[ABOUT THIS TASK]
The required output is the line containing "The height and width of the screenshot is (388, 980)." and every line after it, transcribed exactly through the end of the data below.
*** Opening of DATA FOR THIS EXERCISE ***
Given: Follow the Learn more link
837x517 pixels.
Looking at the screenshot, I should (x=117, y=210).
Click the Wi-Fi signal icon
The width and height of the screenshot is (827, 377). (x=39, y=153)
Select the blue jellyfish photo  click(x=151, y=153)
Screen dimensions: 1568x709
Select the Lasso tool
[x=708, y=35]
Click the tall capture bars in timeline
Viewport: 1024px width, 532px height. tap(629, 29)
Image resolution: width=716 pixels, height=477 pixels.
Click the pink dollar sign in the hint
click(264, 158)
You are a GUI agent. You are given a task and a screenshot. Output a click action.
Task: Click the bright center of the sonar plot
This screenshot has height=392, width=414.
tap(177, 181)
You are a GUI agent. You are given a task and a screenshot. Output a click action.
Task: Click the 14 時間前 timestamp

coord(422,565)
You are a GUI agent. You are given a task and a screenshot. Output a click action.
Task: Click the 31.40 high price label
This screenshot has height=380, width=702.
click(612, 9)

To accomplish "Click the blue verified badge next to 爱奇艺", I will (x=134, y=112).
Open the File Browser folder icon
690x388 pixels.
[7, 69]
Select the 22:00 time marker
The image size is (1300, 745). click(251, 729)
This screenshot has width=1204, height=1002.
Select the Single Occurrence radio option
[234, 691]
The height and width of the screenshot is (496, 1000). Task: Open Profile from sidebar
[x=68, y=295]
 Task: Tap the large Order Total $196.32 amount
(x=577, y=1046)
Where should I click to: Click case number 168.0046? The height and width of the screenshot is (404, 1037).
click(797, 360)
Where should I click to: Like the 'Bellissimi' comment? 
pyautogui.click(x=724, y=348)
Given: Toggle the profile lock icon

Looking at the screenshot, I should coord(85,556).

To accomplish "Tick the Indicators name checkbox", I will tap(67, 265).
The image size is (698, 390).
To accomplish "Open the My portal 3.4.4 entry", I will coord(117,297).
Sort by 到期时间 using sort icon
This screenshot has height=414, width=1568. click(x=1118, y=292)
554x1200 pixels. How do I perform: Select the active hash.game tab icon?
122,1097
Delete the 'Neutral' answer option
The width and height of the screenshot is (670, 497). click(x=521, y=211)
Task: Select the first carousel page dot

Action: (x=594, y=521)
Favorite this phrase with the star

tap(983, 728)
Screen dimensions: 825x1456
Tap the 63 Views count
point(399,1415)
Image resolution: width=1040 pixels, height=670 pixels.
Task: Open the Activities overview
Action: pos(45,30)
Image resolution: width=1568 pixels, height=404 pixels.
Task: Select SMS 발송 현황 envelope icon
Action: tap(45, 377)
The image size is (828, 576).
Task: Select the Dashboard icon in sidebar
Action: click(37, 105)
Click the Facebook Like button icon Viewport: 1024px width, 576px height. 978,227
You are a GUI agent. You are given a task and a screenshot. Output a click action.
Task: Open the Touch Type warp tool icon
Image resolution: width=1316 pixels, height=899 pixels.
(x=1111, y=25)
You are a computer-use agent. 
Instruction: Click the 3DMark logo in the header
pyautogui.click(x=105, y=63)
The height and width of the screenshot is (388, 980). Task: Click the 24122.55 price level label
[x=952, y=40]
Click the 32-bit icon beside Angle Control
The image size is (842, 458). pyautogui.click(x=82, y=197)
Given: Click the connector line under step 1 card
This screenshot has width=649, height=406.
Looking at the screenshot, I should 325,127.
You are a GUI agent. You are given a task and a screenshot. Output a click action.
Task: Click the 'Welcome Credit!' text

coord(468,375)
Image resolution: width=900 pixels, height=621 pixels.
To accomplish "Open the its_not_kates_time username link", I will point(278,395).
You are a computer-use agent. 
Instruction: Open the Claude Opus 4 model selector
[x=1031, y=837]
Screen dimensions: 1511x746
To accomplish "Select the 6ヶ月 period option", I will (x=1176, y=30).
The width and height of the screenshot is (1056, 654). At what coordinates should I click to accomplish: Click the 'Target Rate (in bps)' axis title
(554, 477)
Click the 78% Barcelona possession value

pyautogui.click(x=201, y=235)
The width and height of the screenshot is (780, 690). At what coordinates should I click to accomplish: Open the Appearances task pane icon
*** Close of DATA FOR THIS EXERCISE ***
[EXERCISE OUTPUT]
The height and width of the screenshot is (388, 980). Task: Click the 24122.55 price level label
[x=952, y=40]
Click the 32-bit icon beside Angle Control
The image size is (842, 458). pyautogui.click(x=82, y=197)
Given: Click the connector line under step 1 card
This screenshot has width=649, height=406.
Looking at the screenshot, I should 325,127.
You are a GUI agent. You are given a task and a screenshot. Output a click action.
Task: Click the 'Welcome Credit!' text

coord(468,375)
Image resolution: width=900 pixels, height=621 pixels.
To accomplish "Open the its_not_kates_time username link", I will point(278,395).
You are a computer-use agent. 
Instruction: Open the Claude Opus 4 model selector
[x=1031, y=837]
Screen dimensions: 1511x746
To accomplish "Select the 6ヶ月 period option", I will (x=1176, y=30).
The width and height of the screenshot is (1056, 654). At what coordinates should I click to accomplish: Click the 'Target Rate (in bps)' axis title
(554, 477)
Click the 78% Barcelona possession value

pyautogui.click(x=201, y=235)
The width and height of the screenshot is (780, 690). At what coordinates should I click to accomplish: Open the Appearances task pane icon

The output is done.